One might conclude that although 
people were able to make significant 
improvements over the recognizer, we may still 
have to solve linguistics before these 
improvements could actually be realized by any 
actual computer system. However, we are 
encouraged that algorithms could be created that 
can do quite well at mimicking a number of 
proficiencies that contributed to the human's 
performance improvement. For instance, 
determiner choice was a factor in roughly 25% 
of the examples for the Wall Street Journal. 
There already exist algorithms for choosing the 
proper determiner with fairly high accuracy 
(Knight(1994)). Many of the cases involved 
confusion between a relatively small set of 
choices: closed class word choice, determiner 
choice, and preposition choice. Methods already 
exist for choosing the proper word from a fixed 
set of possibilities based upon the context in 
which the word appears (e.g. Golding(1996)). 
Conclusion 
In this paper, we have shown that humans, by 
postprocessing speech recognizer output, can 
make significant improvements in accuracy over 
the recognizer. The improvements increase with 
the recognizer's accuracy, both within a 
particular corpus and across corpora. This 
demonstrates that there is still a great deal to 
gain without changing the recognizer's internal 
models, and simply operating on the 
recognizer's output. This is encouraging news, 
as it is typically a much simpler matter to do 
postprocessing than to attempt to integrate a 
knowledge source into the recognizer itself. 

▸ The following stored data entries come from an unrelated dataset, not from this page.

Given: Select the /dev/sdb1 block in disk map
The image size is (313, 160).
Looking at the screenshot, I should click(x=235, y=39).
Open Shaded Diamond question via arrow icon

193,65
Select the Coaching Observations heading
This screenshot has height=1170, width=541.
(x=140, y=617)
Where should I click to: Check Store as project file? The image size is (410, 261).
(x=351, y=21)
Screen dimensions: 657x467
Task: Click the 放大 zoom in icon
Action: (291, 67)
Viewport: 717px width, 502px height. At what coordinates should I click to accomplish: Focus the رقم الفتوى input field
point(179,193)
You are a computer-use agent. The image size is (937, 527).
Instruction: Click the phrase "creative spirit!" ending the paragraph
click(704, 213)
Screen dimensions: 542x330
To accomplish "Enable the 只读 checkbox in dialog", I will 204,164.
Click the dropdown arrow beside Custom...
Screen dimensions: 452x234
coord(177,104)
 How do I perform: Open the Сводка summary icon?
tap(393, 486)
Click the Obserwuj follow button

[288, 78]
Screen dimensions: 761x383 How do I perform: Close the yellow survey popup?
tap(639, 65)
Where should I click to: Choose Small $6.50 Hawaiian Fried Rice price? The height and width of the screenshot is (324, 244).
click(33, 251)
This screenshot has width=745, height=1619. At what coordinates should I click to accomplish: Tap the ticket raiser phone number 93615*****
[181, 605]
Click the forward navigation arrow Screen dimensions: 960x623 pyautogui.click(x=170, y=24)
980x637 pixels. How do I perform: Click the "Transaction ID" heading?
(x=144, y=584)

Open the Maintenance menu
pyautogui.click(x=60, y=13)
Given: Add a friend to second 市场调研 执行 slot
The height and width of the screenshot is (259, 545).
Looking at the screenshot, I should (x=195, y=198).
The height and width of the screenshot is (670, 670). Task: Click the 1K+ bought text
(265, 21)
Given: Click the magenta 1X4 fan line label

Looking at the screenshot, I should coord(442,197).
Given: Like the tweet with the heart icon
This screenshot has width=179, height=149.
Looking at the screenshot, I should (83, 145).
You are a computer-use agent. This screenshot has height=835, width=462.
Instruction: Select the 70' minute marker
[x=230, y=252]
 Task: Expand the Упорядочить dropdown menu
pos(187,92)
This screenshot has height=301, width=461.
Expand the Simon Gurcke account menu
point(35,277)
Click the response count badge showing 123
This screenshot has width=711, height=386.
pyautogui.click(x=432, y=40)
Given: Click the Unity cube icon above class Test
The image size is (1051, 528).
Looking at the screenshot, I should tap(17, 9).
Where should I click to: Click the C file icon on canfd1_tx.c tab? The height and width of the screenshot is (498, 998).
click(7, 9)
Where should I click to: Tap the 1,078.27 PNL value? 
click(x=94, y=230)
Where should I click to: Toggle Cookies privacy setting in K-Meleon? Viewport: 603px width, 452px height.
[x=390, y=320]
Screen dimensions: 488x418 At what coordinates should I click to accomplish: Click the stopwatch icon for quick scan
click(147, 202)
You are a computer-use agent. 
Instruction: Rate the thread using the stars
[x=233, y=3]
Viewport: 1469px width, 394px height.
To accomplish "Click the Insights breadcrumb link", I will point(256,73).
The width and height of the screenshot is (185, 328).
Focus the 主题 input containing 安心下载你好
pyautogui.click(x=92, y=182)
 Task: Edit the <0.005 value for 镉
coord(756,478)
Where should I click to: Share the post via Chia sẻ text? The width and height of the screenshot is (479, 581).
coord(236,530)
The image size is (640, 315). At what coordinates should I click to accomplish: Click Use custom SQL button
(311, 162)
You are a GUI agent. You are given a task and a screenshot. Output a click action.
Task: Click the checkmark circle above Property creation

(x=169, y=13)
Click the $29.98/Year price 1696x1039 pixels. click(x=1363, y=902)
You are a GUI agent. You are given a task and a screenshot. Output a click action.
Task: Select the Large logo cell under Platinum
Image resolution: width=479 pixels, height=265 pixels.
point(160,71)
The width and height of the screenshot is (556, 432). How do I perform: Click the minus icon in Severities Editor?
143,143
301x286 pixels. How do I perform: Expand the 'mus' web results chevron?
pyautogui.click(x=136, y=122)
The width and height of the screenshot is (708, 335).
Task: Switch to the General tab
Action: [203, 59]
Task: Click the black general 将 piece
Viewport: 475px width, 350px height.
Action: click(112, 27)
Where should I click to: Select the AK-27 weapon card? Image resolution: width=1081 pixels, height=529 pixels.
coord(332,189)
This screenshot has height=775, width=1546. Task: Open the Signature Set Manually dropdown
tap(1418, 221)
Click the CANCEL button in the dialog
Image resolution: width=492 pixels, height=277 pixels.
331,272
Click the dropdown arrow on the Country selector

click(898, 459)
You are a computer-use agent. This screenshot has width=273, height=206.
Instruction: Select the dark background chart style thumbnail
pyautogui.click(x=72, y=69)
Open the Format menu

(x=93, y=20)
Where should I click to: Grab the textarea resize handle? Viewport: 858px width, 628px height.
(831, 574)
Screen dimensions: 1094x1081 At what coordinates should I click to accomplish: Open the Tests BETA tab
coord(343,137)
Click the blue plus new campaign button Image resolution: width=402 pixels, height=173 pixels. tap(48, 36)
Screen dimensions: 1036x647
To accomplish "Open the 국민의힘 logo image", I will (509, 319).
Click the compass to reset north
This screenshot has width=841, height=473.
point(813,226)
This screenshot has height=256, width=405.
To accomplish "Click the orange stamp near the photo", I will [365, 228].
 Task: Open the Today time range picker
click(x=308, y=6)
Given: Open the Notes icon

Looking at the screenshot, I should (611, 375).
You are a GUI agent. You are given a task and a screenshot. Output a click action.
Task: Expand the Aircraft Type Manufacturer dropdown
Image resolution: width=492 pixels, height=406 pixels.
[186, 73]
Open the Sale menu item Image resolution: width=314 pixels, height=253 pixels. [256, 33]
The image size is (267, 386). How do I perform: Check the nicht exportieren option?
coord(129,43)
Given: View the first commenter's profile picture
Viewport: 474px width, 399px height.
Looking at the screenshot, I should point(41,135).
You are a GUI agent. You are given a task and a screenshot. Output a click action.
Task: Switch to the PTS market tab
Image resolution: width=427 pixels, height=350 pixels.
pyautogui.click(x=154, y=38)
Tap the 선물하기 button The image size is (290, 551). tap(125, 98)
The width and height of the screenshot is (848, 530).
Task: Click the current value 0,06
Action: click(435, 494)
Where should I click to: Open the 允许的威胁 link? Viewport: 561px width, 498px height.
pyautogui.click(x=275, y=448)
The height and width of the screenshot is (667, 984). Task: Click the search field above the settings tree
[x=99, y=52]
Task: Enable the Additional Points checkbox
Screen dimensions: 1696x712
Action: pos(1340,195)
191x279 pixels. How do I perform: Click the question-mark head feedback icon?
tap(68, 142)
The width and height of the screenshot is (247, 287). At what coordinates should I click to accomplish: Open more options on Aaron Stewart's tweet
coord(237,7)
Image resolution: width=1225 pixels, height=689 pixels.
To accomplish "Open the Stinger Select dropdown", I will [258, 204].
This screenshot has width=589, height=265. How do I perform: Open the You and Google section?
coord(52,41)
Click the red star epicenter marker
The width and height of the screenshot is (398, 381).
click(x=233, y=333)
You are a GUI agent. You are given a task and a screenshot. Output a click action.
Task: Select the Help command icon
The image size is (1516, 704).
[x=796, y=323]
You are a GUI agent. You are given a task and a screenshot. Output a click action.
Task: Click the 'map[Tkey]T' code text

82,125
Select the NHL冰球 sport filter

We have presented a description of the 
proficiencies people used to make these 
improvements and how much each contributed 
to the person's success in improving over the 
recognizer accuracy. Many of the gains 
involved linguistic proficiencies that appear to 
be solvable (to a degree) using methods that 
have been recently developed in natural 
language processing. We hope that by honing in 
on the specific high-yield proficiencies that are 
amenable to being solved using current 
technology, we will finally advance beyond n- 
grams. 
There are four primary foci of future 
work. First, we want to expand our study to 
include more people. Second, now that we have 
some picture as to the proficiencies used, we 
would like to do a more refined study at a lower 
level of granularity by expanding the repertoire 
of proficiencies the person can choose from in 
describing her decision process. Third, we want 
to move from what to how: we now have some 
idea what proficiencies were used and we would 
next like to establish to the extent we can how 
the human used them. Finally, eventually we 
can only prove the validity of our claims by 
actually using what we have learned to improve 
speech recognition, which is our ultimate goal.